Futures up ahead of GDP data; Twitter soars in premarket

The Twitter symbol is displayed at the post where the stock is traded on the floor of the New York Stock Exchange, November 15, 2013.  REUTERS/Brendan McDermid

The Twitter symbol is displayed at the post where the stock is traded on the floor of the New York Stock Exchange, November 15, 2013.



(Reuters) – U.S. stock index futures rose on Wednesday as investors sought bargains following a period of weakness and looked ahead to data on economic growth and comments from the Federal Reserve following its latest policy meeting.

U.S. second-quarter economic growth data will be released at 8:30 a.m. EDT, with GDP expected to have grown 3 percent.
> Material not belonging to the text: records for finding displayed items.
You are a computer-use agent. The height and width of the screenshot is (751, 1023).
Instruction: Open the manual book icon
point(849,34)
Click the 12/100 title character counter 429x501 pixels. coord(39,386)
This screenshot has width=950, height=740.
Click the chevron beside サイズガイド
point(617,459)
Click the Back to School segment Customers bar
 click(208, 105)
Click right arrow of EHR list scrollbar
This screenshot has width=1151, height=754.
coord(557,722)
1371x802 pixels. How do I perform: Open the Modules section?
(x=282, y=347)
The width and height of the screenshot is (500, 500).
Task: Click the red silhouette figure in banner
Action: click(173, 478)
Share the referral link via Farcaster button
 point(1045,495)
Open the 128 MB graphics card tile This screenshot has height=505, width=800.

That would represent a sharp turnaround from the weather-impacted first quarter, when the economy contracted 2.9 percent.

The July ADP National Employment report on private sector employment will be released a little earlier, at 8:15 a.m., and is expected to show 230,000 jobs created in the month, down from June’s 281,000.

Twitter Inc (TWTR.N) surged 27 percent to $49 in heavy premarket trading. On Tuesday, the social media company reported monthly active users had risen a better-than-expected 24 percent in the second quarter and gave a revenue outlook that was above forecasts.

The results could bolster support for Internet and other social media stocks, assuaging concerns the group is overpriced. Facebook Inc (FB.O), which also posted strong results this quarter and is up almost 35 percent this year, rose 0.8 percent to $74.31 before the bell.

Among other earnings, American Express Co (AXP.N) late Tuesday reported adjusted earnings that were in line with expectations, while WellPoint Inc’s (WLP.N) earnings beat expectations.

At 2:00 p.m., the Federal Open Market Committee will release a statement as it concludes its latest policymaking meeting. The central bank is widely expected to trim its monthly asset purchases to $25 billion from $35 billion, which would leave it on course to shutter the program this fall. Investors are looking for any hint on whether officials are growing more anxious to start to reverse their monetary accommodation.

S&P 500 e-mini futures rose 4.75 points and were below fair value, a formula that evaluates pricing by taking into account interest rates, dividends and time to expiration on the contract. Dow Jones industrial average e-mini futures gained 37 points and Nasdaq 100 e-mini futures rose 13 points.

The S&P 500 has slipped 0.9 percent over the past three sessions, and on Tuesday it closed below its 14-day moving average for the first time since July 17. That level had served as support of late, and staying decisively below it would be a sign that near-term momentum is weakening.

While this earnings season has been positive in aggregate, with more companies than usual beating expectations for both earnings and revenue, there have been some high-profile disappointments that worry investors about the state of the economy. On Tuesday, UPS (UPS.N) gave a weak outlook that weighed on the broader markets, and last week Amazon.com Inc (AMZN.O) and Boeing Co (BA.N) disappointed.